Records from a pointing dataset:
=-=-=-=-=
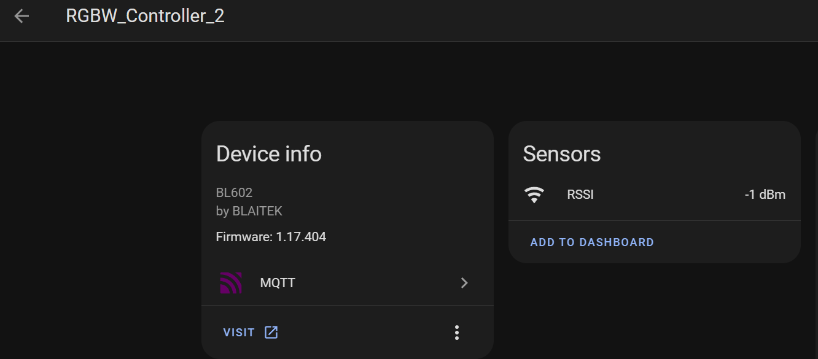Click the Device info heading
The image size is (818, 359).
coord(269,153)
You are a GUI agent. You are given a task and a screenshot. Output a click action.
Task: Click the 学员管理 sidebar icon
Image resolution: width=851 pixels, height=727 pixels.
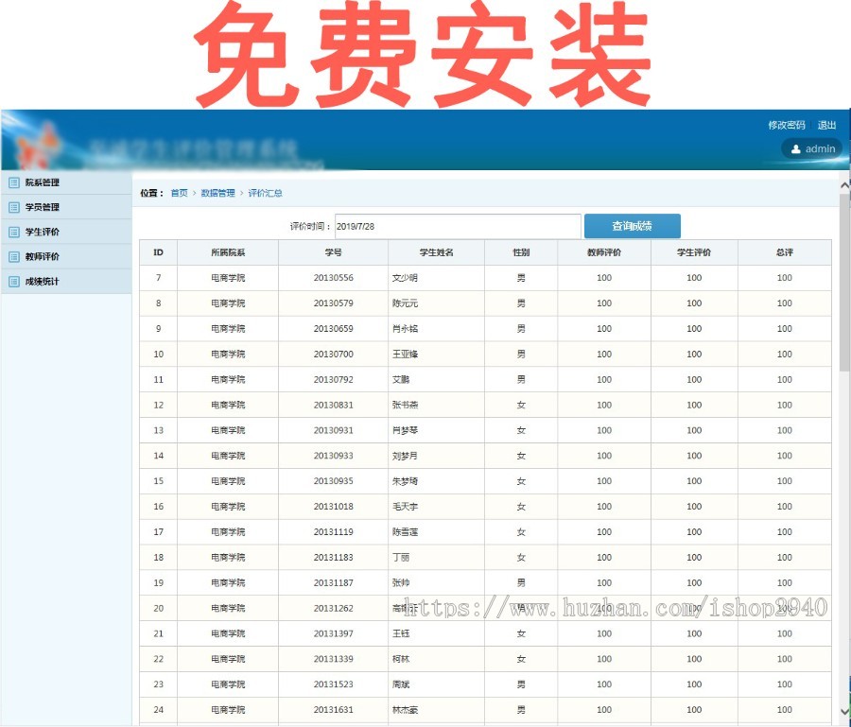(x=13, y=207)
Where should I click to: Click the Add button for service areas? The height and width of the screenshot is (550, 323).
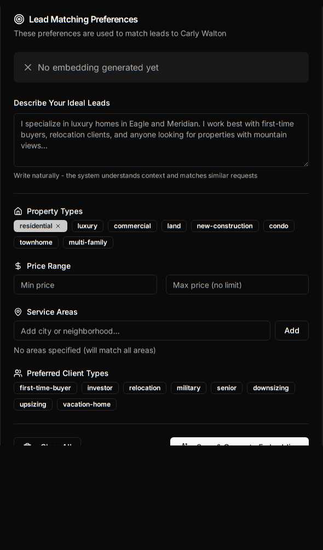[292, 331]
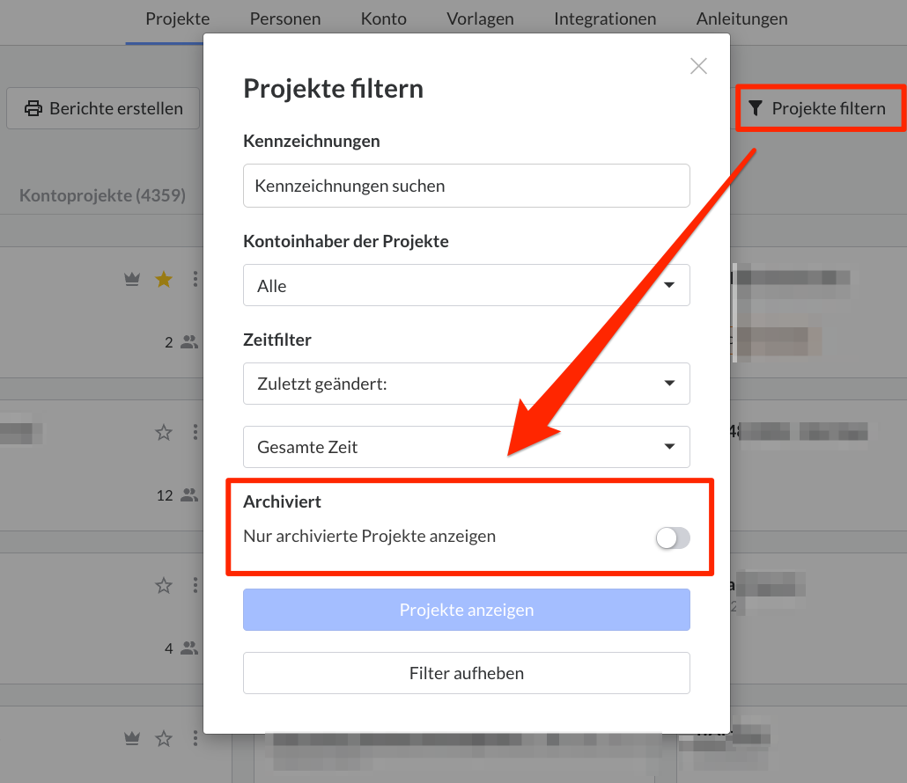The height and width of the screenshot is (783, 907).
Task: Click the people icon next to number 12
Action: pos(189,495)
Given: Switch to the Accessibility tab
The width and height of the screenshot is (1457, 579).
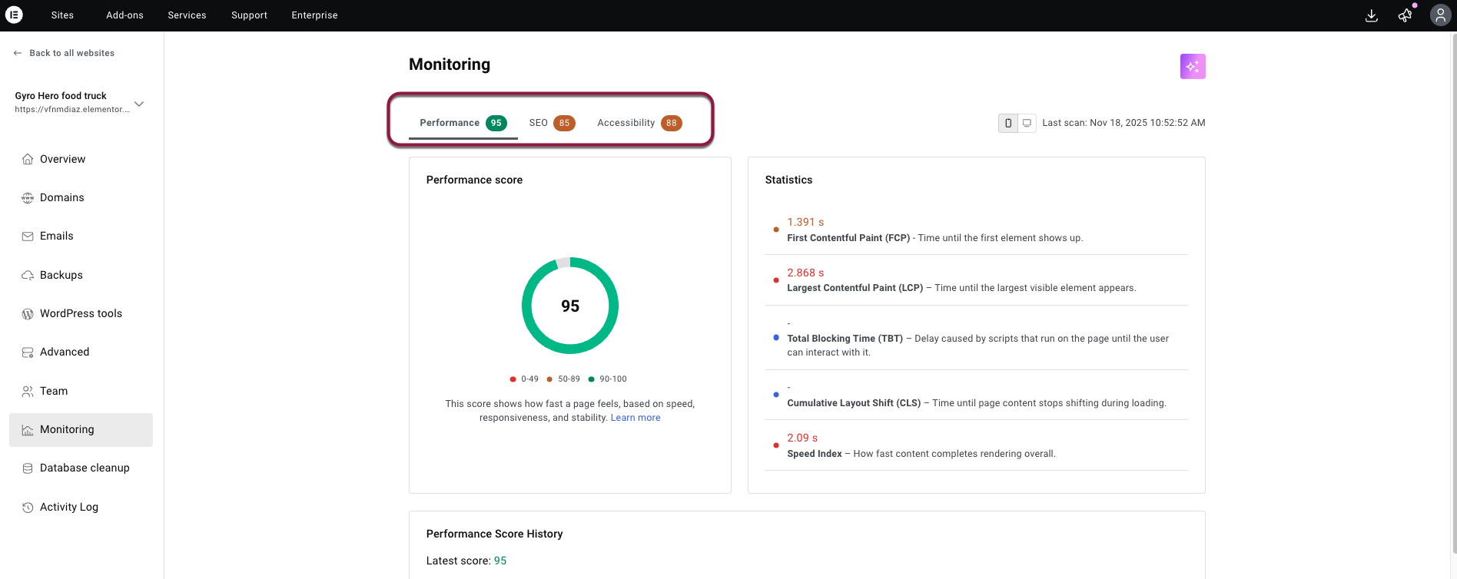Looking at the screenshot, I should click(639, 123).
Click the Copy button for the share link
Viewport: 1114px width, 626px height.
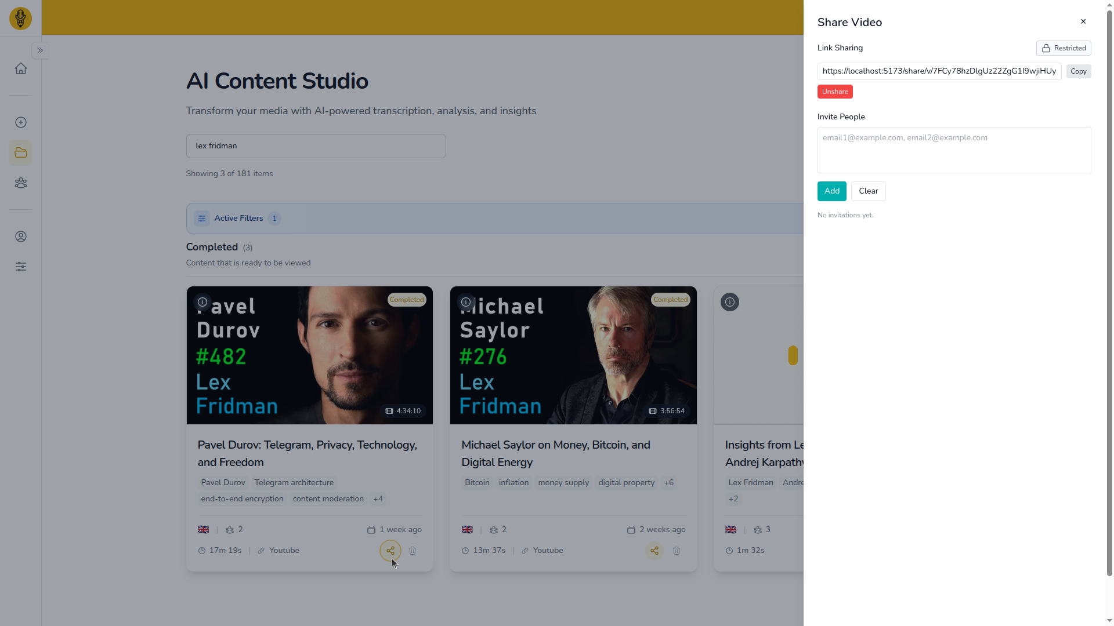(x=1078, y=71)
=-=-=-=-=
> WHAT THE EXERCISE ASKS: Reproduce every one of the records above word for word, omitting the pictures.

> EXPECTED OUTPUT:
Click the Device info heading
The image size is (818, 359).
coord(269,153)
You are a GUI agent. You are given a task and a screenshot. Output a click action.
Task: Click the 学员管理 sidebar icon
Image resolution: width=851 pixels, height=727 pixels.
(x=13, y=207)
Where should I click to: Click the Add button for service areas? The height and width of the screenshot is (550, 323).
[292, 331]
The height and width of the screenshot is (783, 907).
Task: Click the people icon next to number 12
Action: pos(189,495)
Given: Switch to the Accessibility tab
The width and height of the screenshot is (1457, 579).
Looking at the screenshot, I should click(639, 123).
Click the Copy button for the share link
Viewport: 1114px width, 626px height.
(x=1078, y=71)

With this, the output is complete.